Albert Robida, De la satire à l'anticipation, Matthieu Letourneux, Claire Barel – Moisan, 360 p., Les Impressions nouvelles, 28 euros.
Les passionnés de Robida ne manqueront pas d’arpenter cet ouvrage universitaire sur un aspect spécifique et souvent loué chez le dessinateur : ses romans et illustrations satiriques relevant de l’anticipation. Robida est en effet aujourd’hui encore apprécié pour cette verve qui lui était si personnelle et qui, selon les regards postérieurs, semblent annoncer le courant littéraire, bd et cinéma du champ « visionnaire ». Ainsi, les dessins de Robida parus dans son journal La Caricature ou encore ses romans illustrés Le Vingtième siècle ou La Vie électrique fascinent par leur audace technologique, politique et sociale, le sentiment de prescience qu’ils nous donnent. Néanmoins, ces travaux de Robida passés à la loupe par une petite vingtaine d’auteurs le sont au travers du prisme de la raison : si anticipation il y a chez le « maître », c’est d’abord et avant tout dans le cadre d’un processus purement satirique, qui pousse Robida, par un jeu de déclinaison et de procédé visant à amuser son public, à systématiser, extrapoler, prolonger, bien des problématiques largement présentes dans la société de son temps. Ainsi, les auteurices évoquent le formidable élan d’inventions techniques d’une révolution industrielle en pleine maturité, comme source d’inspiration profonde de Robida, un feu d’artifice technologique qui se diffuse à l’époque dans le grand publique au fil des Expositions universelles qui connaissent alors un immense succès, et dans lesquelles le dessinateur s’engouffre comme spectateur, mais également comme acteur.
Énergie (életrique), moyens de transport (aviation notamment), technologies (militaire par exemple), faits de société (les revendications féministes) fascinaient l’époque et nombre d’auteurs se sont intéressés à la fin du 19e siècle à ces innovations qui impactaient, pour nombre d’entre elles, le quotidien d’une bourgeoisie de plus en plus large – le public de Robida justement.
Cet ouvrage permet de comprendre comment Robida était avant tout un maître médiatique, concevant avec ses éditeurs des objets propres à nourrir sinon susciter une demande sociale.

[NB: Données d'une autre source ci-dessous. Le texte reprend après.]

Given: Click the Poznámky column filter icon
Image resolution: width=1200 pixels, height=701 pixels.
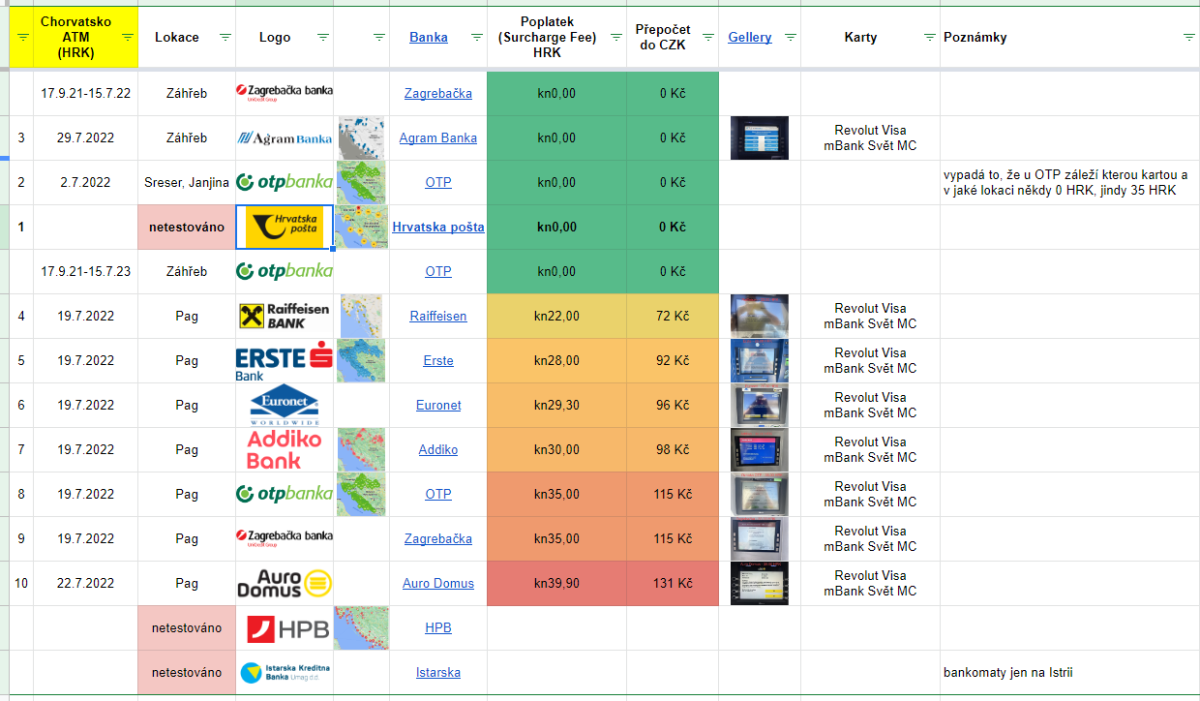Looking at the screenshot, I should [1188, 38].
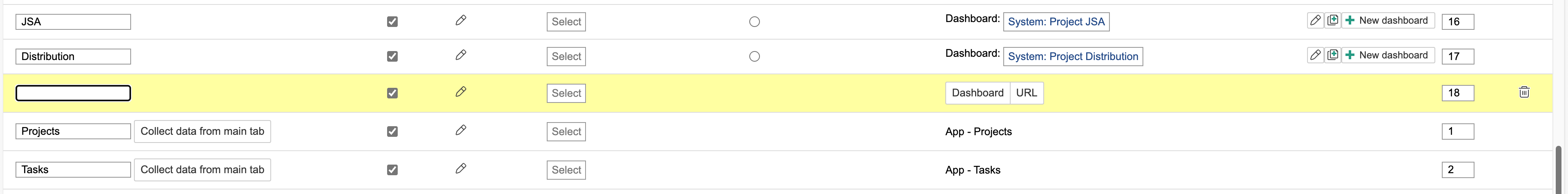The width and height of the screenshot is (1568, 194).
Task: Click the empty tab name input field
Action: tap(73, 93)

Journaux, feuilletons, illustrations, romans illustrés, planches dans lesquels les thèmes se répliquent, se répondent se démultiplient, se prolongent dans une logique systémique, ont permis à Robida d’explorer et d’extrapoler le réel vers l’avenir, mais finalement comme nombre de ses contemporains ont joué du même mécanisme de déconstruction satirique, mais pour explorer dans une veine amusante les arcanes du passé.
Dans un jeu de miroir, le travail de Robida renvoie sans aucun doute aux nombreuses parodies historiques qui paraissent alors, s’amusant de revisiter les grandes périodes – ou les grands hommes - qui ont structuré et marqué l’Europe depuis l’antiquité.
Si la caricature est une charge, elle est également tout autant une amplification.